# EXERCISE DATA
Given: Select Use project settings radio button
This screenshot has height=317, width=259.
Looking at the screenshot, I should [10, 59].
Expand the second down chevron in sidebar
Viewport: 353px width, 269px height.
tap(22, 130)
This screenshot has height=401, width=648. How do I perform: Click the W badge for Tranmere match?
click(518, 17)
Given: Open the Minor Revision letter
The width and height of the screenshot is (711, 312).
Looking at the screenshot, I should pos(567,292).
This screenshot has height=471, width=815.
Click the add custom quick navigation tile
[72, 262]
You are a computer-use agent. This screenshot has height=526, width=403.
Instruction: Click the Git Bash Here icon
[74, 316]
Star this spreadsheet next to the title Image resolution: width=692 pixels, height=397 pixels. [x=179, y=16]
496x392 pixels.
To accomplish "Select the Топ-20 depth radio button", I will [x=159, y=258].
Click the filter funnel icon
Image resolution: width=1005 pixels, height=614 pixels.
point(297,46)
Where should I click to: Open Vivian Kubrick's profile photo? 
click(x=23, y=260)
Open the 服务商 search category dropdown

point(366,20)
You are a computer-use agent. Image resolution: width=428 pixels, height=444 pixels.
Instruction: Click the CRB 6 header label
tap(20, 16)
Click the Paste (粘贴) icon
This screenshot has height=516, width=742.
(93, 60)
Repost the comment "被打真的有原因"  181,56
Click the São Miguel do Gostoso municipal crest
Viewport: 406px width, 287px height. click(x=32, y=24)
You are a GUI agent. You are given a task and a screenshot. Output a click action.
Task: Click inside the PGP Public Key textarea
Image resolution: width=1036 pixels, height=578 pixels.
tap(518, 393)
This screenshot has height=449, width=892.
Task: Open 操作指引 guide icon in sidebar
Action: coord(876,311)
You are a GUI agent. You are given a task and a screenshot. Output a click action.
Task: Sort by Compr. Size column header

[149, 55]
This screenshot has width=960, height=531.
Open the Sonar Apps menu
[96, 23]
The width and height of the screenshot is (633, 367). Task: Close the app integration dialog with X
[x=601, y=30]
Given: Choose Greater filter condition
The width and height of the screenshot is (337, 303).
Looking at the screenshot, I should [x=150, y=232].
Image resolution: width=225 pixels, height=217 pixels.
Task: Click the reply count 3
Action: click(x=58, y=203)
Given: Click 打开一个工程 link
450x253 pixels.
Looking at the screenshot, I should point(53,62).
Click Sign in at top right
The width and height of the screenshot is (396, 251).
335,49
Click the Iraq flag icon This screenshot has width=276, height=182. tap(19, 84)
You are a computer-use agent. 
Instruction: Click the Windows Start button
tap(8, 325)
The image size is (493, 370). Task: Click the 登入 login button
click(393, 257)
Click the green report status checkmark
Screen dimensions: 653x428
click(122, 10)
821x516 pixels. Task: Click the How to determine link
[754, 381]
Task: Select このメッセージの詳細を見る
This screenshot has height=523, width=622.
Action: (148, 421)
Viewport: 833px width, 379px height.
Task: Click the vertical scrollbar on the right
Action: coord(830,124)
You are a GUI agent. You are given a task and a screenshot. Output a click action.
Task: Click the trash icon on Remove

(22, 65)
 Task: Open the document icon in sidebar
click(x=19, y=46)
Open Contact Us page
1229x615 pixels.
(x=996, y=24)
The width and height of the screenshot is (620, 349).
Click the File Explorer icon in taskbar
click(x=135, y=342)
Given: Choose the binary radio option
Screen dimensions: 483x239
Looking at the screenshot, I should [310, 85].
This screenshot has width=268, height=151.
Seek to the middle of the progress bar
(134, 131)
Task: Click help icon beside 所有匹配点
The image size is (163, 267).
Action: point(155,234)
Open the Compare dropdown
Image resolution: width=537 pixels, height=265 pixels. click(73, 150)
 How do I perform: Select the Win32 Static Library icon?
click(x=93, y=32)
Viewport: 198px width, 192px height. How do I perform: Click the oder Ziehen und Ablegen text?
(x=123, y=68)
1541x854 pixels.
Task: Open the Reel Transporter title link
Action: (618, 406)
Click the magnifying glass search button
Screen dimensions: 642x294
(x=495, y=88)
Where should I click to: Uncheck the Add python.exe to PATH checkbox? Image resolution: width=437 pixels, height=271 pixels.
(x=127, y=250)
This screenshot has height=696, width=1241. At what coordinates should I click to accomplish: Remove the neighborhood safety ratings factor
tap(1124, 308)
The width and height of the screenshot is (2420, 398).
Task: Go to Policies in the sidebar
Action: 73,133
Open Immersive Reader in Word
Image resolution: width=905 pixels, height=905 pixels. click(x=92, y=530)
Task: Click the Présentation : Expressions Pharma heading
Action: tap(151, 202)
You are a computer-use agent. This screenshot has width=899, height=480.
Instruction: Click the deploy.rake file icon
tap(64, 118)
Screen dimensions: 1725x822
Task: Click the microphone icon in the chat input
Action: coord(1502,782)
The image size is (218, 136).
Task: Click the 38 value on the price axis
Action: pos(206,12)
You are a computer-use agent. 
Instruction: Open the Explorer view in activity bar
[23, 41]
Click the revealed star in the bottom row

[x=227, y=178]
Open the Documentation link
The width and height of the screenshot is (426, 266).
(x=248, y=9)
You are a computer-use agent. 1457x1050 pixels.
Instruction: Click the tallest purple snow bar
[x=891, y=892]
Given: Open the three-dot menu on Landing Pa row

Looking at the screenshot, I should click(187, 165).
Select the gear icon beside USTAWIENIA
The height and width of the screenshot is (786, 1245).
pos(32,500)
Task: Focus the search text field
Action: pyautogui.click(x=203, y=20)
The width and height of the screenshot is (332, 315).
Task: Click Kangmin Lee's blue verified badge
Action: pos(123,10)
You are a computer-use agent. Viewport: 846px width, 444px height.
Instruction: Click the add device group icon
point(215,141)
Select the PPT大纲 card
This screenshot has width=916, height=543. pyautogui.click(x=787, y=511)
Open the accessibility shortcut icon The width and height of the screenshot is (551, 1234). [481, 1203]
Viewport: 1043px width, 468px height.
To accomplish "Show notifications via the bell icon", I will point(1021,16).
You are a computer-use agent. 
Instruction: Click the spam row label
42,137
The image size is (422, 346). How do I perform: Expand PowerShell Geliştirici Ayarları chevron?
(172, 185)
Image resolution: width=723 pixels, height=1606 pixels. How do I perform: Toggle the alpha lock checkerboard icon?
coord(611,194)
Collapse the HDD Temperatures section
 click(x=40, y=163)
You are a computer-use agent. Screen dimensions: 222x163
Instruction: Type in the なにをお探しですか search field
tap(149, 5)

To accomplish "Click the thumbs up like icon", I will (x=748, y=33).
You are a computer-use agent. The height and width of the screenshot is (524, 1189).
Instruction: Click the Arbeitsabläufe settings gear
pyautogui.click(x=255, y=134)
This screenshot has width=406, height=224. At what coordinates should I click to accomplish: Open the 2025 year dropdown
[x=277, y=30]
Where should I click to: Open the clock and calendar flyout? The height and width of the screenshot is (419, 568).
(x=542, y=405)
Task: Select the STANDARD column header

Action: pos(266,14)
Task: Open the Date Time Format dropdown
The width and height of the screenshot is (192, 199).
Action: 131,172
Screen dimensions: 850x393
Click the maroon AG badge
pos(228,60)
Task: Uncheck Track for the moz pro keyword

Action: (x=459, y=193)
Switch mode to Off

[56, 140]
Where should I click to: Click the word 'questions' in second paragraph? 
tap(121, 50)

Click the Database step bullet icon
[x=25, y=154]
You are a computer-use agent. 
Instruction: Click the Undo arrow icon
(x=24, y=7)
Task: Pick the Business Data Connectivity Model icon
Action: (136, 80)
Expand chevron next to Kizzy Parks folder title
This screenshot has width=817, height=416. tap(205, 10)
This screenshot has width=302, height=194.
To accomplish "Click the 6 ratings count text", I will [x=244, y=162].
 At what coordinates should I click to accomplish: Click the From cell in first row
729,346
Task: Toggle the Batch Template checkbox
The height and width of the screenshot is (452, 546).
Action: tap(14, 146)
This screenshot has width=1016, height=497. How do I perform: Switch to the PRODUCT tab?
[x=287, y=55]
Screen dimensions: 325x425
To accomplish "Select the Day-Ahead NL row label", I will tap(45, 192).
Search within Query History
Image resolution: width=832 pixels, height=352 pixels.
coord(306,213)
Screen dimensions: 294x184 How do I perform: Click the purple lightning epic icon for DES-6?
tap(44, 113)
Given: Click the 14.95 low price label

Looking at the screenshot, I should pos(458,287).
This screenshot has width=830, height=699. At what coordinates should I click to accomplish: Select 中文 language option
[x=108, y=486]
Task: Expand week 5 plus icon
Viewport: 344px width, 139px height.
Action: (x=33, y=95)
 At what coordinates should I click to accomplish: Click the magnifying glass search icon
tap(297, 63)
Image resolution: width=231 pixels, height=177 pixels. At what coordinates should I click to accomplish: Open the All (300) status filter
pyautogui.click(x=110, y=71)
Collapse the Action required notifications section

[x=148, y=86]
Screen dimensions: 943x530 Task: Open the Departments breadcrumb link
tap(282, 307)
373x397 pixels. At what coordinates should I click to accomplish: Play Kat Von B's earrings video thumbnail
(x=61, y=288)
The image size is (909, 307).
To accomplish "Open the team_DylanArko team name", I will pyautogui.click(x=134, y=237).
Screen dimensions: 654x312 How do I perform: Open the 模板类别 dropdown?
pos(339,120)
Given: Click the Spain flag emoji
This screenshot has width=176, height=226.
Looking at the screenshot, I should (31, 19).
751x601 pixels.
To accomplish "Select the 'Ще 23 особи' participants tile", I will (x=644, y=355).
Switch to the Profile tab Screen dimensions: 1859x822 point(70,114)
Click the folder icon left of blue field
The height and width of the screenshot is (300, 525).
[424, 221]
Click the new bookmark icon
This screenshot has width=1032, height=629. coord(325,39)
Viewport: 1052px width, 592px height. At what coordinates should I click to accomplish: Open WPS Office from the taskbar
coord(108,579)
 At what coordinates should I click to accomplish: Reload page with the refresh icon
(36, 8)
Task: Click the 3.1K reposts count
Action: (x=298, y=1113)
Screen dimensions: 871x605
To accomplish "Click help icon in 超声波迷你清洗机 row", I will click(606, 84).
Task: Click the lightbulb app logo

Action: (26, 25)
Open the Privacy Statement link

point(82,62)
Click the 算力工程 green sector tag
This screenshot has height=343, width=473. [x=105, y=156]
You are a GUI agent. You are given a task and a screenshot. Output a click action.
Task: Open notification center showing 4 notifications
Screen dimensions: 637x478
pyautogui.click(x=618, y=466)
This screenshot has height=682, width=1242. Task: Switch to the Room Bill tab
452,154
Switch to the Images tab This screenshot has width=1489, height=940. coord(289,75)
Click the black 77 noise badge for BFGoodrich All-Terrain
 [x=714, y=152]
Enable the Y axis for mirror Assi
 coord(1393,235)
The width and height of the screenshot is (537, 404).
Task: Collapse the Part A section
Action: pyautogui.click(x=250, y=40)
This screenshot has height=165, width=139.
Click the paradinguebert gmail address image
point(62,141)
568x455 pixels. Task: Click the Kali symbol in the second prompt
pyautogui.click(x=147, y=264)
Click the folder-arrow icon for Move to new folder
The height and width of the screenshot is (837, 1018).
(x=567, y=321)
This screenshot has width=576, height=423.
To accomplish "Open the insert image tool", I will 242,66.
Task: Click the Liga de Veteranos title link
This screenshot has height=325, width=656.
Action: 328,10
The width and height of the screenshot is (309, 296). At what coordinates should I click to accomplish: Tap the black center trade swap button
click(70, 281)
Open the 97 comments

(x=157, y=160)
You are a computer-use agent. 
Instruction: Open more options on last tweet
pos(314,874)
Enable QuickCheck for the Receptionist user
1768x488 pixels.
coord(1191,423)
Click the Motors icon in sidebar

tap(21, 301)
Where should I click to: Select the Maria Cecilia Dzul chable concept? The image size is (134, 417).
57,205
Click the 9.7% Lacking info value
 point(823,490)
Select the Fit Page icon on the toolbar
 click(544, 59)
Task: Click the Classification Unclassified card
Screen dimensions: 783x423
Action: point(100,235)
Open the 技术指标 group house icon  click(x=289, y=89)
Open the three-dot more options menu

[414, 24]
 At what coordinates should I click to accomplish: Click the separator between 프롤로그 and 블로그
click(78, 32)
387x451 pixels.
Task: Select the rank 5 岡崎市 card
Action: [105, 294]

# YOUR ASSIGNMENT
What you return should be only the lines from the line containing "Select the Fit Page icon on the toolbar" through the end of the material above, reproduced exactly, first and last included.

# EXERCISE RESULT
Select the Fit Page icon on the toolbar
 click(544, 59)
Task: Click the Classification Unclassified card
Screen dimensions: 783x423
Action: point(100,235)
Open the 技术指标 group house icon  click(x=289, y=89)
Open the three-dot more options menu

[414, 24]
 At what coordinates should I click to accomplish: Click the separator between 프롤로그 and 블로그
click(78, 32)
387x451 pixels.
Task: Select the rank 5 岡崎市 card
Action: [105, 294]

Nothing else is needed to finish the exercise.